Saints outside linebacker Junior Galette, however, insisted that he isn't worried about Harvin's presence, because he has so much faith in the way cornerback Keenan Lewis has performed against top receivers throughout this season. Lewis is expected to play Saturday, despite suffering a concussion last week.
"We have Keenan Lewis, who's been shutting guys down all year," Galette said. "So we probably won't see much of [Harvin]."
With or without Harvin, the Seahawks create some of the most unique challenges in the league for opposing defenses.
Quarterback Russell Wilson is elusive, and he is just as dangerous throwing outside of the pocket as he is running the ball -- a painful lesson the Saints learned time and time again in that first meeting, when he threw for 310 yards and three touchdowns, and ran eight times for 47 yards.
Meanwhile, the Seahawks also feature one of the league's most punishing runners in Marshawn Lynch, who breaks a ton of tackles and becomes even harder to stop once he reaches the second level of the defense (another painful lesson the Saints learned, this time during the infamous "BeastQuake" run in their Jan. 8, 2011, playoff meeting).

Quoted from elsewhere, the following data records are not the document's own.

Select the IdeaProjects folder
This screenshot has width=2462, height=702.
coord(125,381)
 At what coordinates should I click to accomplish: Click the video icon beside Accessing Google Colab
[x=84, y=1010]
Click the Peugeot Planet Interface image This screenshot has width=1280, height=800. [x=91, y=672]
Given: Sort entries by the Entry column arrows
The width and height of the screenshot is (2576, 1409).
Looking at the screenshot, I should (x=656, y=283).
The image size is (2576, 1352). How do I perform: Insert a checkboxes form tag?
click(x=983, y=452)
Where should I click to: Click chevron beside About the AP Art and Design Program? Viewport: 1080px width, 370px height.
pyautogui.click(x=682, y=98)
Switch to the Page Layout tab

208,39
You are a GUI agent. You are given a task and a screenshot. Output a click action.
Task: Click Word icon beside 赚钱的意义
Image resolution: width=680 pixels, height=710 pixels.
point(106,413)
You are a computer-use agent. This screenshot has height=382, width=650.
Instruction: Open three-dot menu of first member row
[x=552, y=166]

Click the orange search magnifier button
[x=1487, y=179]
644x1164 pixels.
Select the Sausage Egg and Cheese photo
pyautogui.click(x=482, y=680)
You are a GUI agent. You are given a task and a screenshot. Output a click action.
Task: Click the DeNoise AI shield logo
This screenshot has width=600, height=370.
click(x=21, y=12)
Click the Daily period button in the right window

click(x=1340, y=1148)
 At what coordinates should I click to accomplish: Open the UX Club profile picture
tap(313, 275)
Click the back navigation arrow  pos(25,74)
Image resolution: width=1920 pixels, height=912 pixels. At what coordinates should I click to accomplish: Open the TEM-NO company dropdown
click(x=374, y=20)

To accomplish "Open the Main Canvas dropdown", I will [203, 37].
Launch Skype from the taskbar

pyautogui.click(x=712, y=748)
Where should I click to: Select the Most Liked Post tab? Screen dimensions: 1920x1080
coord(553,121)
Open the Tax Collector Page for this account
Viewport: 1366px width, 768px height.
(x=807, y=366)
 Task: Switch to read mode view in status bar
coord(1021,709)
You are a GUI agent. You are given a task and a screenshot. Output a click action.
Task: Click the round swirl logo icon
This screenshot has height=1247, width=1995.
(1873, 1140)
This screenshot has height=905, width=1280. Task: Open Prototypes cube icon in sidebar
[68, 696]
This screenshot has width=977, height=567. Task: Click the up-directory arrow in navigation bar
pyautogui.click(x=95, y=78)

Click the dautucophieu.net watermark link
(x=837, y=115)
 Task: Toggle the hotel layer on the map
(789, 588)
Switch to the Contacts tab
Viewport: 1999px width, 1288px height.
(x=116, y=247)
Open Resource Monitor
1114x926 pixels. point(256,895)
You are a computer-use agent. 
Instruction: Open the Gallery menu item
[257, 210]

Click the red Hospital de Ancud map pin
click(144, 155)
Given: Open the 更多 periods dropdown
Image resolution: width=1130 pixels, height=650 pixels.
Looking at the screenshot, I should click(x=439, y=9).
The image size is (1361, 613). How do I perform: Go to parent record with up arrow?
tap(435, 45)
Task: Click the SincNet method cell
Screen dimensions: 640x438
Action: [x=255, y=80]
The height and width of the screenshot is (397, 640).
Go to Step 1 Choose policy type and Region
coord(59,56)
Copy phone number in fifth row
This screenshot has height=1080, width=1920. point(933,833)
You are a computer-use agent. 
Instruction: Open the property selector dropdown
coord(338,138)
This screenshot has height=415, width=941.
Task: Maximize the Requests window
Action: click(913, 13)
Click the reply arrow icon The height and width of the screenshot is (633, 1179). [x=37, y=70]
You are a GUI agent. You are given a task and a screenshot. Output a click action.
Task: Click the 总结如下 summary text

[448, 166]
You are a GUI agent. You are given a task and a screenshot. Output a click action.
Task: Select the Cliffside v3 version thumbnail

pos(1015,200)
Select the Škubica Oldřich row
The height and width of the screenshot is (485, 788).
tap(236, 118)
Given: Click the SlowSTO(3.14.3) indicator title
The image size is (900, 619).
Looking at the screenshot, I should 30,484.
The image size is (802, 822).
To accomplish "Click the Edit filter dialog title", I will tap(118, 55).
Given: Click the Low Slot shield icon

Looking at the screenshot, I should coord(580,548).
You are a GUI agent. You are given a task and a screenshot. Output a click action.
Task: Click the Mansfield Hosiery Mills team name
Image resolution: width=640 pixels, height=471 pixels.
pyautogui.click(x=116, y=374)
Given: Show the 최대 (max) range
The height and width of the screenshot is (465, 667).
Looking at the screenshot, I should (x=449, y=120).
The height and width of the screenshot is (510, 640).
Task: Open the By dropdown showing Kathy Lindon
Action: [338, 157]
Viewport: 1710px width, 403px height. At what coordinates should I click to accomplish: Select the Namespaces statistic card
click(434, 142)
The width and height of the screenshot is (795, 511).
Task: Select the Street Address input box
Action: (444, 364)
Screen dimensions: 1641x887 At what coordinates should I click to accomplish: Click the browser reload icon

The Saints admittedly focused too much on containing Lynch in the first meeting this season. They did hold him to 45 yards on 16 carries, but they overreacted to him at times and made more discipline errors than they have in any other game this season. A lot of the Seahawks' big plays came off play-action fakes or when the Saints overpursued in the backfield.
"We had aggressively planned on attacking their run game, which we did for the most part," Ryan said. "But anything other than that, we did not execute very well.”
When asked what the Saints learned from that first meeting, Ryan said, "Pretty much everything."
"We really didn't play our style of game at all," Ryan said. "I think that's really the only game that I just don't think we were ourselves at all. Whatever it was, we made mental mistakes, we made fundamental mistakes, some technique things. We pride ourselves on playing the game the right way. I don't think we really did that.
"Obviously the execution of their quarterback was something to be seen. Hopefully he doesn't have that type of game against us again, or we're in big trouble."
Galette said the Saints did learn from those mistakes. He said it was a confidence boost for the Saints when they played much more disciplined and effective against the Carolina Panthers and quarterback Cam Newton in Weeks 14 and 16 (a 31-13 victory and a 17-13 loss).